Troops on duty at CHENKALADY were informed on Monday (01) that two thirteen year old boys and one fifteen-year old boy from CHENKALADY centre area and ANDANKULAM have been abducted by LTTE men for conscription against the will of their parents.

Those three teenagers, T. MADAN (13) of Market road, CHENKALADY, T. JUDAN (13) of Market road, CHENKALADY and M. BASKARAN (15) ANDANKULAM, CHENKALADY continue to attend schools at the time they were abducted in the third week of July, this year. Next of kin and parents had also been threatened by those abductors not to keep the Security Forces and the Police informed of the abductions.

A parish priest, who witnessed two LTTE men abducting two teenage girls making for the church for some religious work, has alerted their parents of the abduction that occurred at a very close location to the church in the general area of ERAKKANDY, KUCHCHIVELI on Monday (01 August) around 8.30 a. m. The victimized teenage girls, M. RENU FAREENA (17) of VALEUTTU, ERAKKANDY and P. NILANI (17) of VALEUTTU, ERAKKANDY were on their way to the church when they were abducted by two LTTE cadres while the parish priest of the KUCHCHVELI church desperately looked on. Next of kin and parents, MUTTU RAMASWAMY and P. A. ARUL KUMAR of VALEUTTU, ERAKKANDY after abduction of those teenage girls was confirmed later on at about 1.45 p. m. approached KUCHCHIVELI Police for formal complaint.
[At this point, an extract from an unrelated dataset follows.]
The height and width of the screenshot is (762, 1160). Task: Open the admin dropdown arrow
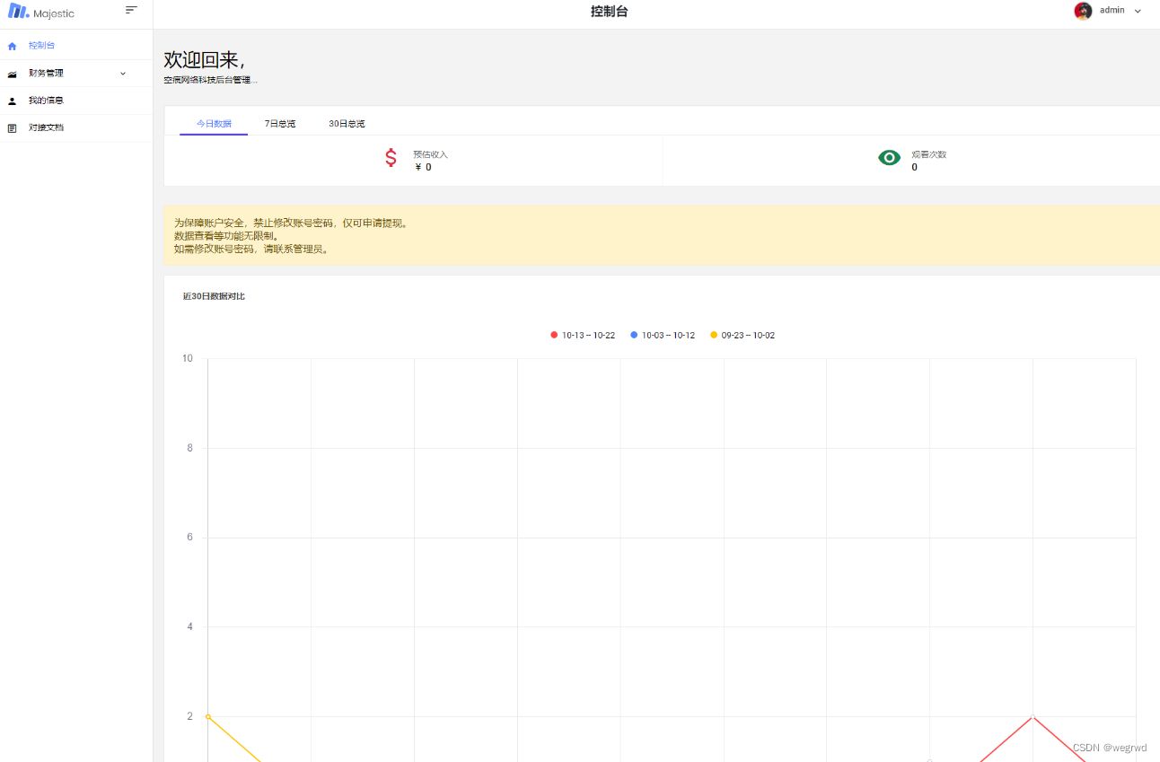pos(1138,12)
The matter has also been brought to the notice of the Sri Lanka Monitoring Mission (SLMM) a couple of hours after the incident.
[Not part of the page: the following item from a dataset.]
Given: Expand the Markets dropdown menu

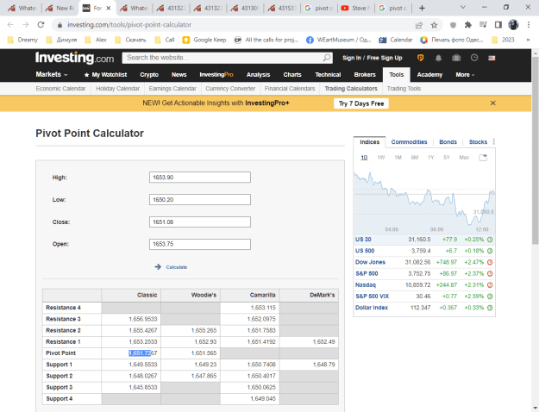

Meanwhile, five armed LTTE cadres abducted and detained seven Muslim civilians from the general area of MUTTUR, TRINCOMALEE on Monday (01 August 2005) around 1.15 p.m. before they were released against ransom after extorting a sum of Rs 10,000/= (US $ 100).
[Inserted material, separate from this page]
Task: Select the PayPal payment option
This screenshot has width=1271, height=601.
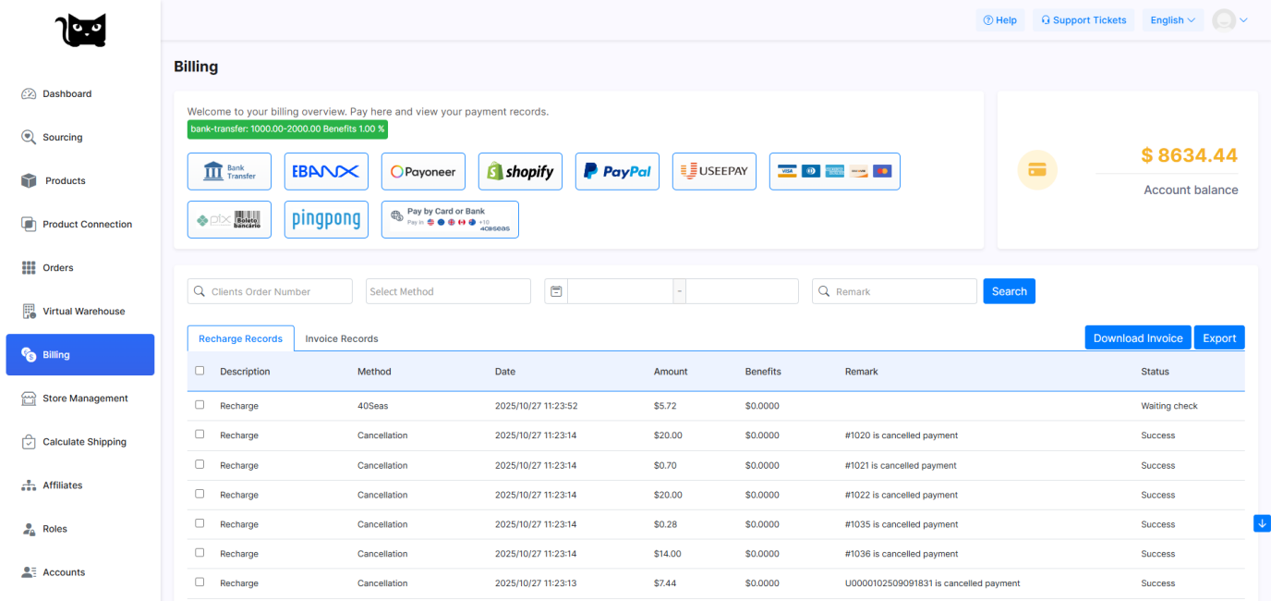Action: pyautogui.click(x=617, y=172)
Those LTTE men with four automatic weapons stormed the group of Muslims, engaged in playing cards and threatened them with death unless they pay ransom to them.

When those Muslim civilians refused ransom to LTTE, they were taken away by force and detained insisting that a ransom should be paid to the LTTE if they expected to get the release from LTTE detention.

However, those victims in fear of LTTE reprisals collected a sum of Rs 10,000/= among themselves and received release from LTTE gunmen.

Subsequently, the incident was reported to troops at MUTTUR Central College by the victims who were instructed to make a formal complaint to the MUTTUR Police.

In another incident, two motorbike-riding LTTE cadres have abducted one more fifteen year old boy from the general area of MURUNKAN on 31 July 2005 around 6.30 p.m. after the boy stepped out of his house for some work.

The victim, FELIX MARIS CHRISTIAN (15) of MURUNKAN, MANNAR was a school- goer at the time he was abducted by those LTTE men.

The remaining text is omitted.